PROBLEM REQUIREMENTS:
Could the lines from the one containing "Click the privacy shield icon" through the end of the material below be returned exactly, with nothing else?

DATA RECORDS: Begin

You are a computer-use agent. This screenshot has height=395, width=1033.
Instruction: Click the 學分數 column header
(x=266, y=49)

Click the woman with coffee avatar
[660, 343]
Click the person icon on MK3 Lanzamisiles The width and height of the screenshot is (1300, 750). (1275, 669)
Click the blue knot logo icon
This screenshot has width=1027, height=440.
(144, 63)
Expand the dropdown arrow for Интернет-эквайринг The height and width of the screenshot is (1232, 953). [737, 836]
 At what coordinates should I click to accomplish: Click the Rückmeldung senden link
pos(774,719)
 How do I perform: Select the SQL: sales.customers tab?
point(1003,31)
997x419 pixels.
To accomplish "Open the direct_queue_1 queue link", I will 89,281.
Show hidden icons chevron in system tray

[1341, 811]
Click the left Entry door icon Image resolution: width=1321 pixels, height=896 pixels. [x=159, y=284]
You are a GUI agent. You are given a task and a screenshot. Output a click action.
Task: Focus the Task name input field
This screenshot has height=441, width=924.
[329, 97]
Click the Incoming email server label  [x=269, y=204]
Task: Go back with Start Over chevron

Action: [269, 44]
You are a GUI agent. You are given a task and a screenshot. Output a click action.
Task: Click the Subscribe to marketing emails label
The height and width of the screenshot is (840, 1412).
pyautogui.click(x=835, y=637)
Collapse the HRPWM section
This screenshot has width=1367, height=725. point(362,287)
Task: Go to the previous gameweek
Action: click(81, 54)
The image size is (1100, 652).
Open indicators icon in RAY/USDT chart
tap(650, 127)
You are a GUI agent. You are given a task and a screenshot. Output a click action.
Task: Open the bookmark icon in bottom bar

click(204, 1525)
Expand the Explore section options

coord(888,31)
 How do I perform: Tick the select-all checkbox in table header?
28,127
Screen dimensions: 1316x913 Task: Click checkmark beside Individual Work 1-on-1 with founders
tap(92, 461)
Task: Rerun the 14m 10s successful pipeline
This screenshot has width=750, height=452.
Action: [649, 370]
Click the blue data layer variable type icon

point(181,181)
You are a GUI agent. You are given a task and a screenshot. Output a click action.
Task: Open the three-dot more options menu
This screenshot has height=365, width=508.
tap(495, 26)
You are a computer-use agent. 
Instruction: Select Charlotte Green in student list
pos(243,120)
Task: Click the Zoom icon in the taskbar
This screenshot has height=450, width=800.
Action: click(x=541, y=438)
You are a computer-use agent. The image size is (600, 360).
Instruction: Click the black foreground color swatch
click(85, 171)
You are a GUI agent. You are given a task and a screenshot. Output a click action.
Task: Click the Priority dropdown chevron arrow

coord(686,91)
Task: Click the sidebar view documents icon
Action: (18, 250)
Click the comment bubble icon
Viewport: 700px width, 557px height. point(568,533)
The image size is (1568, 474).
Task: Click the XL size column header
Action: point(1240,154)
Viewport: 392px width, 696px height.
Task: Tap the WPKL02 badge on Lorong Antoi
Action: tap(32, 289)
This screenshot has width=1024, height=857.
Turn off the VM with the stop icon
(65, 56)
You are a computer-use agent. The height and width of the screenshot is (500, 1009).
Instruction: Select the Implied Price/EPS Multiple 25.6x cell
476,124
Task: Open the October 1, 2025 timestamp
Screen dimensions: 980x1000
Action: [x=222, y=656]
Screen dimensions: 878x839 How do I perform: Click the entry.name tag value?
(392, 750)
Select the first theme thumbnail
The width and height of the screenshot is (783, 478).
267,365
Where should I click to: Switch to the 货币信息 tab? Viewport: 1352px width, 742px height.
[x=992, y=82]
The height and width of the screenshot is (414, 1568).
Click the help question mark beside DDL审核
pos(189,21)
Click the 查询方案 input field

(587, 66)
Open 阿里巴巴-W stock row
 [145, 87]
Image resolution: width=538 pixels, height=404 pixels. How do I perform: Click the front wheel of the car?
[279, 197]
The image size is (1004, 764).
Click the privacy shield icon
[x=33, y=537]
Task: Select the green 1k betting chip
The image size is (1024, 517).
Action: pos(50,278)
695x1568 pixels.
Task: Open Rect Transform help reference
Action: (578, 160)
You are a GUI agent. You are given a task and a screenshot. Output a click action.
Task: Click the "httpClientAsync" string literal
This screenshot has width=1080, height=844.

DATA RECORDS: End

RESULT:
Click the privacy shield icon
[x=33, y=537]
Task: Select the green 1k betting chip
The image size is (1024, 517).
Action: pos(50,278)
695x1568 pixels.
Task: Open Rect Transform help reference
Action: (578, 160)
You are a GUI agent. You are given a task and a screenshot. Output a click action.
Task: Click the "httpClientAsync" string literal
This screenshot has width=1080, height=844.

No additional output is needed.